Le ministre Uriarte espère que « j’espère que cela n’avancera pas » et que l’accusation constitutionnelle contre le président Boric ne « prospérera » pas.

Un débat intense a été généré dans la sphère politique après que le président de la République, Gabriel Boric, a décidé d’utiliser son pouvoir et de gracier 13 personnes. En conséquence, la ministre de la Justice, Marcela Ríos, a quitté son poste et a reçu une accusation constitutionnelle, le même sort que le président pourrait subir.

Et c’est que de l’opposition ils analysent la prise de cette mesure contre le président Boric, tout cela, après que lui et son gouvernement aient admis qu’il y avait eu des « fautes » dans la délivrance des décrets. À cette fin, Renovación Nacional (RN) a demandé la création d’une commission spéciale d’enquête au sein de la Chambre.

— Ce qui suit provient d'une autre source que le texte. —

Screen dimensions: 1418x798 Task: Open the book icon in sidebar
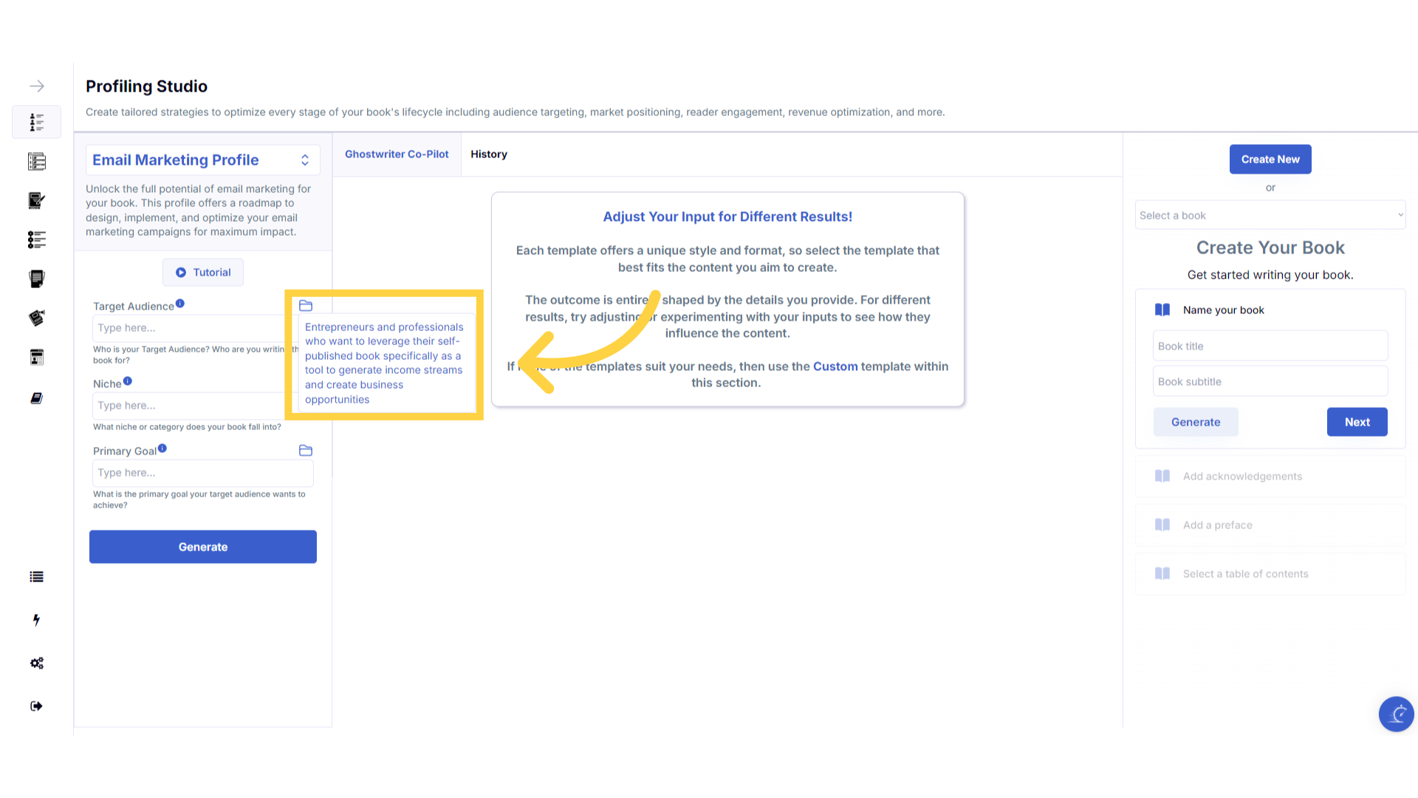[x=36, y=398]
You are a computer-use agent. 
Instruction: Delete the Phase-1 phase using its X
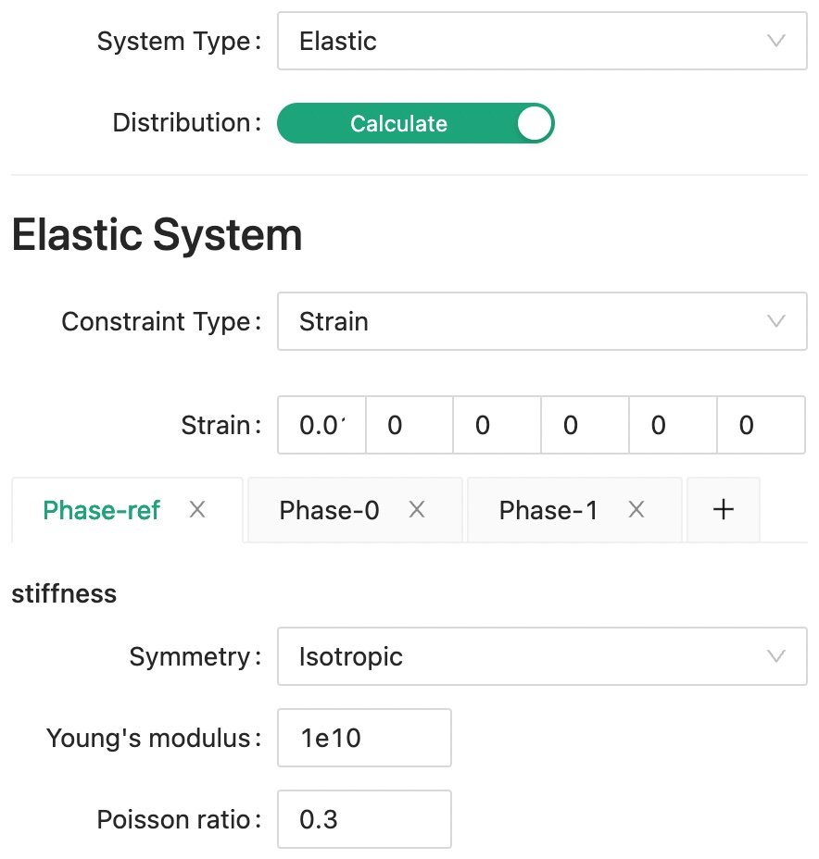point(636,509)
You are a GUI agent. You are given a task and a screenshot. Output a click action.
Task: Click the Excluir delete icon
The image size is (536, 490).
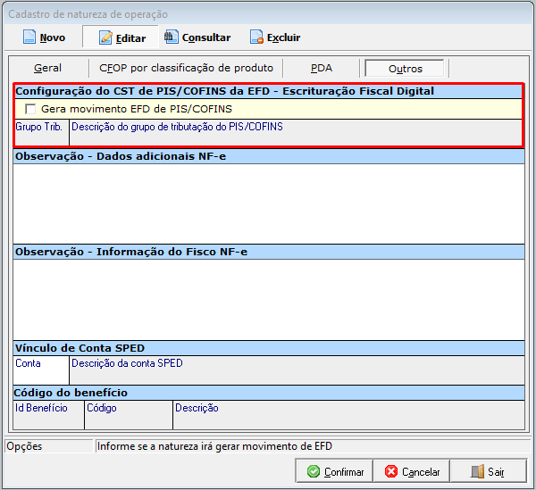(256, 37)
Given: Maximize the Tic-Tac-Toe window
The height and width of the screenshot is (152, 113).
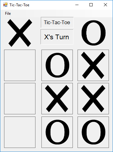Looking at the screenshot, I should pos(91,5).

C’est dans ce contexte que la ministre du Secrétariat général de la présidence (Segpres), Ana Lya Uriarte, a souligné lors d’une conversation avec Radio ADN que l’un des problèmes que traverse l’exécutif « est la question des grâces, car, d’une part, nous avons l’accusation constitutionnelle contre l’ancienne ministre Marcela Ríos et, d’autre part, nous avons les réglementations légales. Ce qui est pertinent, c’est de pouvoir établir la légalité des actes ».

À cet égard, le secrétaire d’État a ajouté que le gouvernement cherche à démontrer que tant sur le plan constitutionnel, juridique que réglementaire, il existe une procédure adaptée à ces trois types de réglementation.

En ce qui concerne l’éventuelle accusation constitutionnelle contre le président Boric, le ministre Uriarte a ajouté que « j’espère qu’elle ne progresse pas et ne prospère pas » et que « cela nous semble une question extraordinairement grave et compliquée, et nous espérons qu’elle sera évaluée avec rigueur et pensée, au-dessus tout , dans la vie de chaque Chilien, afin de ne pas générer un environnement d’instabilité ».

Enfin, et concernant le scénario actuel que traverse le gouvernement, Uriarte a assuré que « nous avons de nombreux facteurs qui constituent aujourd’hui un problème et auxquels nous devons nous attaquer (…) Nous sommes confrontés à une éventualité politique complexe, mais nous, avec Ministre Tohá, assumez un engagement envers le gouvernement du président Boric de loyauté, de compagnie, de permanence et de soutien ».